■ Text section
Former Haitian dictator Jean-Claude 'Baby Doc' Duvalier with partner Veronique Roy in the Haitian capital of Port-au-Prince in 2012. Swoan Parker/Reuters

Jean-Claude Duvalier, also known as "Baby-Doc", who ruled Haiti with notorious brutality from 1971 to 1986, has died at the age of 63 of a suspected heart attack.

Duvalier took over the presidency of Haiti when his father, the equally notorious "Papa Doc" died in 1971, and was overthrown in 1986.

His dictatorship was accused of torture and corruption, leaving the country as the poorest in the Western Hemisphere under Duvalier's mismanagement.

Haiti's special police unit, Tontons Macoute, were feared throughout the country, and under Duvalier's regime many political opponents were thrown into jail or simply disappeared, never to be seen again. The Macoute routinely tortured people, and burned people alive and left them hanging in trees as a warning to the Haitian people.

Papa Doc
Baby-Doc Duvalier's father, Papa-Doc, was equally brutal in his treatment of political opponents Wikipedia

The force was named after a Haitian bogeyman Tonton Macoute (Uncle Gunnysack) – a sort of anti-Santa Clause who would snatch bad children away at Christmas and eat them for breakfast.

It is claimed much of Duvalier's fortune came from the drugs trade and the selling of organs of dead Haitians. Despite the country's poverty he is said to have spent some $3m (£1.8m) on his wedding in 1980, and a similarly huge amount on his subsequent divorce.

Duvalier went into exile in France in 1986 but returned to Haiti in 2011 and was arrested on charges of corruption and embezzlement, to which he pleaded not guilty in 2013.

It was suspected he stole as much as £300m from the nation, spending it on a lavish lifestyle of luxury villas and fancy cars.

On his return Duvalier claimed he came home out of compassion for the estimated 150,000 who died in the 2010 earthquake.

In a speech, breathtaking for its hypocrisy, he said: "I take this opportunity to publicly present my condolences to my millions of partisans who, after my voluntary departure from Haiti to avoid bloodshed and facilitate the rapid conclusion of the political crisis in 1986 were delivered to themselves.

"Thousands were brutally murdered, smoky, grilled, who have suffered the torment of 'pe lebrun' word that became sadly notorious, their homes, their goods looted, déchoukés, burned. And all this under the glare of the cameras around the world."

Perhaps fortunately for the dictator, his regime controlled Haiti before the advent of YouTube.

■ Data supplied
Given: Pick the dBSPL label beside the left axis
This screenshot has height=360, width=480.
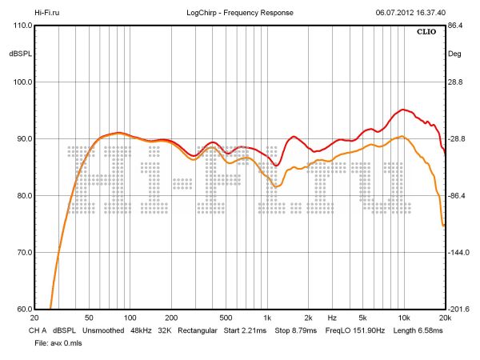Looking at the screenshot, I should click(x=19, y=54).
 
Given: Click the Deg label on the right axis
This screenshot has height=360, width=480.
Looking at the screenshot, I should click(x=455, y=54).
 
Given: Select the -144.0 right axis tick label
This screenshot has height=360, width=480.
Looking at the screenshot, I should click(x=458, y=253).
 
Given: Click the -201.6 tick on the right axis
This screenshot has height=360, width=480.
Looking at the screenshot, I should click(x=458, y=310).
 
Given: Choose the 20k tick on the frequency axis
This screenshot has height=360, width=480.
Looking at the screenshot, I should click(x=445, y=318).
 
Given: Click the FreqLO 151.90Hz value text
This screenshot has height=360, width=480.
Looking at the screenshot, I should click(x=355, y=330).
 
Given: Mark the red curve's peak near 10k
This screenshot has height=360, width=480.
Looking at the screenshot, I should click(x=404, y=110).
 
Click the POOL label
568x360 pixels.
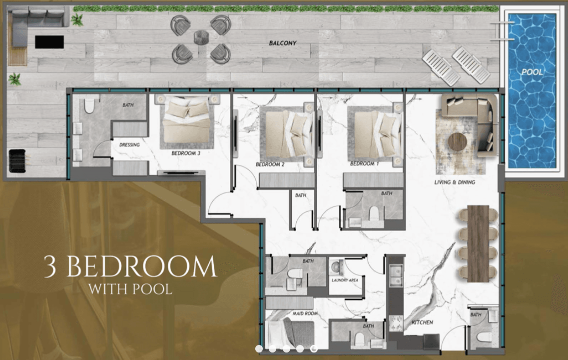[x=532, y=72]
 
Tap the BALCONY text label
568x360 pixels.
[x=283, y=44]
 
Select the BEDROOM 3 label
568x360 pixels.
[x=186, y=154]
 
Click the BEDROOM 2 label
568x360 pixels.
[x=270, y=164]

■ Exercise requirements
• 1. Transcribe the article on Jean-Claude Duvalier, starting with "Haiti's special police" and going on through "his subsequent divorce.".
• 2. Answer these questions using the article on Jean-Claude Duvalier:
(a) In what year did Duvalier take over the presidency of Haiti?
(b) To which country did Duvalier go into exile in 1986?
(c) How much is Duvalier said to have spent on his wedding in 1980?

■ Task results
• 1.
Haiti's special police unit, Tontons Macoute, were feared throughout the country, and under Duvalier's regime many political opponents were thrown into jail or simply disappeared, never to be seen again. The Macoute routinely tortured people, and burned people alive and left them hanging in trees as a warning to the Haitian people.

Papa Doc
Baby-Doc Duvalier's father, Papa-Doc, was equally brutal in his treatment of political opponents Wikipedia

The force was named after a Haitian bogeyman Tonton Macoute (Uncle Gunnysack) – a sort of anti-Santa Clause who would snatch bad children away at Christmas and eat them for breakfast.

It is claimed much of Duvalier's fortune came from the drugs trade and the selling of organs of dead Haitians. Despite the country's poverty he is said to have spent some $3m (£1.8m) on his wedding in 1980, and a similarly huge amount on his subsequent divorce.

• 2.
(a) 1971
(b) France
(c) Some $3m (£1.8m)